The thyroid gland is part of the endocrine system, a collection of glands responsible for producing, storing, and releasing hormones into the body. The thyroid gland’s primary job is to secrete the hormones Thyroxine (T4) and Triiodothyronine (T3), which play a vital role in regulating metabolism, heart rate, breathing, weight, and menstrual cycle (Brady, 2019).
Women Are Ten Times More Likely to Develop Thyroid Issues.
Yep, you read that right. Although 12% of the population will experience thyroid gland issues at some point in their life, medical science and research suggest the reason women are so much more at risk is that they have more opportunities for hormonal stress and imbalances. Puberty, pregnancy, childbirth, and menopause all put additional strain on the thyroid. Because the female body is constantly changing throughout its lifetime, the thyroid has to do more work to keep up, leading to imbalances in hormone production (Grunewald & Guthrie, 2021).
Hyperthyroidism Is Too Much T3 & T4.
Do hand tremors, hair loss, anxiety or irritability, and missed or very light periods sound like you? Make your doctor aware because these are all classic signs that your thyroid is making too much T3 and T4 hormones. Other signs include nervousness or hyperactivity and sweating for no apparent cause (Brady, 2019). Log your symptoms and feelings in Oohvie.

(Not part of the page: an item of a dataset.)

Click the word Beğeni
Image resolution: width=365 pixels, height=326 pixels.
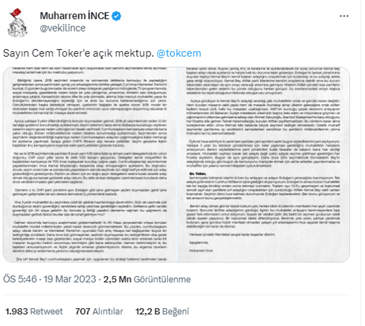[x=175, y=311]
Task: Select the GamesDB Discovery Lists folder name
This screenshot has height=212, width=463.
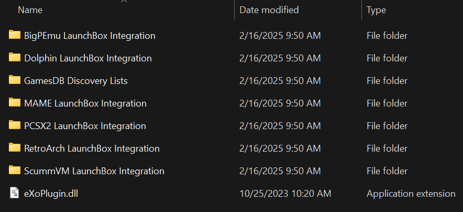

Hypothyroidism Is Not Enough T3 & T4.
Depression, fatigue, difficulty concentrating—all these are common stress symptoms, but if you’re experiencing them coupled with dried-out skin and hair, joint and muscle pain, insomnia, or frequent, heavy periods, it’s time to speak with your doctor about your thyroid health. These are all hallmarks of hypothyroidism, an indication your thyroid isn’t producing enough essential hormones to regulate your overall health.
Diagnosing thyroid issues can be a long, difficult process because so many of the underlying symptoms are also present in other ailments. Make sure your doctor is armed with the most accurate information possible by updating Oohvie with your daily symptoms, feelings, and habits to receive the best care.
Brady, Bridget. “Thyroid Gland: Overview.” Endocrine Web, 26 Mar. 2019, www.endocrineweb.com/conditions/thyroid-nodules/thyroid-gland-controls-bodys-metabolism-how-it-works-symptoms-hyperthyroi.
Grunewald, Jill, and Catherine Guthrie. “Why Do Thyroid Disorders Affect Women More Often Than Men?” Experience Life, 25 Jan. 2021, experiencelife.com/article/why-do-thyroid-disorders-affect-women-more-often-than-men/.